Importante considerar que na desistência voluntária, também denominada tentativa abandonada, o agente desiste ou abandona por vontade própria a execução do delito, quando poderia concluí-la.

Já no arrependimento eficaz, conhecido também por tentativa qualificada, ocorre o esgotamento do processo de execução. No entanto, o autor age para evitar a produção do resultado.

Conforme ensinam Zaffaroni e Pierangelli:

Chama-se tentativa qualificada a que se dá quando o delito que se pretende cometer abrange, simultaneamente, a consumação de outro delito. Verificando-se ausência de culpabilidade superveniente no curso da mesma ou desistindo o agente posteriormente à consumação do Delito-meio, ficará impune tão-somente a tentativa como tal, mas não os delitos que se tenham consumado no seu curso. (ZAFFARONI; PIERANGELLI, 1998, p. 112).

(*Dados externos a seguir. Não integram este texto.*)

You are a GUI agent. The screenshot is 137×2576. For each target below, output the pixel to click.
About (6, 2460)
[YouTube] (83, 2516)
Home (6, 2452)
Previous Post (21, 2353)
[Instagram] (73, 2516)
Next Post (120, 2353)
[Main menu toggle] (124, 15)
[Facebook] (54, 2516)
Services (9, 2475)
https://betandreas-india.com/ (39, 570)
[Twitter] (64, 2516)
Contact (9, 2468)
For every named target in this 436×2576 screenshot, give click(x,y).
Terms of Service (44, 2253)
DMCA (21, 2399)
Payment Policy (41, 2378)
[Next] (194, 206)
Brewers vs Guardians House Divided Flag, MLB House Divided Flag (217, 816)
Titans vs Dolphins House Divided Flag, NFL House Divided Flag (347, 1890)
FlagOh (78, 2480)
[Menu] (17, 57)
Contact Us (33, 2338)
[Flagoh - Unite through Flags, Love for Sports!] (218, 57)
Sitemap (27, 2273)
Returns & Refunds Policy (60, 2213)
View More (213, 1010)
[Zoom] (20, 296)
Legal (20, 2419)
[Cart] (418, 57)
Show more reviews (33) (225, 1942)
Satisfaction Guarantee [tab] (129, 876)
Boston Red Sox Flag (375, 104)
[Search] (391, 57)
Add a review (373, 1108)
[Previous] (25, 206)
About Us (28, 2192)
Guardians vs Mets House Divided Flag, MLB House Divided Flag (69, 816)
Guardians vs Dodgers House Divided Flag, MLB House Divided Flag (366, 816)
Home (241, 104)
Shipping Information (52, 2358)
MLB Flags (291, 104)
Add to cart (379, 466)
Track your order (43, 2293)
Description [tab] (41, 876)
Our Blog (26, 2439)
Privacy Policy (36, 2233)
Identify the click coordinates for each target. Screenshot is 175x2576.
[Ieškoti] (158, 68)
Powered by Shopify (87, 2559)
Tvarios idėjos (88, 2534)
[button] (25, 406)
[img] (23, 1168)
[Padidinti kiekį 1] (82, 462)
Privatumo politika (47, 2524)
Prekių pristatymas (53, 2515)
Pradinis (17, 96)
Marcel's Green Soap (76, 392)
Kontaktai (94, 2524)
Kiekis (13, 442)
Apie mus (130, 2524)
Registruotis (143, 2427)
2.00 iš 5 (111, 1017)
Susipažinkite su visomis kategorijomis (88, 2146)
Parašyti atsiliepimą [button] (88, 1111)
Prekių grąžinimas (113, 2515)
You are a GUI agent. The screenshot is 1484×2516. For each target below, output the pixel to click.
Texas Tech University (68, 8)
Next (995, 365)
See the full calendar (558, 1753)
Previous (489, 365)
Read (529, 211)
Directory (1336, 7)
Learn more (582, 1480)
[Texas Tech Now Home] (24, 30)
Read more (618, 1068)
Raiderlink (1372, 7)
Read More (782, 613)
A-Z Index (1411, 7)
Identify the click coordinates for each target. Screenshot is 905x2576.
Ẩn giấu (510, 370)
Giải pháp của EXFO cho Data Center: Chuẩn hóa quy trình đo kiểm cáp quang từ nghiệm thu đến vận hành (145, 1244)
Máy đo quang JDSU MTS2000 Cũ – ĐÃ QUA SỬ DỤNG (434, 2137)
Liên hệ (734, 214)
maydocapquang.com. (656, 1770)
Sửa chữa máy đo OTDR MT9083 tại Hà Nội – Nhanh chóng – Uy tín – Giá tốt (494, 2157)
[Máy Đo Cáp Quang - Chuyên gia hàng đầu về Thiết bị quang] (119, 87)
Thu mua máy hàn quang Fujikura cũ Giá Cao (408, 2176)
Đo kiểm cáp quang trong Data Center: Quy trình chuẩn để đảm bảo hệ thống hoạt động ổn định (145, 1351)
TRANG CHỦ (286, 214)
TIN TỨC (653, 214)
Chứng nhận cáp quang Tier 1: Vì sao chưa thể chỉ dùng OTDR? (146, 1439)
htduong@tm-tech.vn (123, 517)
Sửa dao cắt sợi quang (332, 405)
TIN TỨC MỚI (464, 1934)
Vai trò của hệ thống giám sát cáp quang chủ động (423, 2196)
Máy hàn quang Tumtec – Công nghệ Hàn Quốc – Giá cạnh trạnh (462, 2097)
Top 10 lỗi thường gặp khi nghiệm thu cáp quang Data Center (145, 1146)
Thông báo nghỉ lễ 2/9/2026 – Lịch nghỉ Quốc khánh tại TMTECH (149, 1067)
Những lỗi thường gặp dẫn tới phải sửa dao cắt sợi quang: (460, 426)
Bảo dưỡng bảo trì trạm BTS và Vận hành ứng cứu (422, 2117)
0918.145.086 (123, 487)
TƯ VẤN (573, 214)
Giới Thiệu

Celso Delmanto, por sua vez, entende que:

Na desistência voluntária, o agente interrompe o processo de execução que iniciara; ele cessa a execução, porque a quis interromper (mesmo que haja sido por medo remorso ou decepção) e não porque tenha sido impedido por fator externo à sua vontade. No arrependimento eficaz, embora já houvesse realizado todo o processo de execução, o agente impede que o resultado ocorra. Em ambos os casos, sempre voluntariamente. (DELMANTO, 2010, p. 141-142).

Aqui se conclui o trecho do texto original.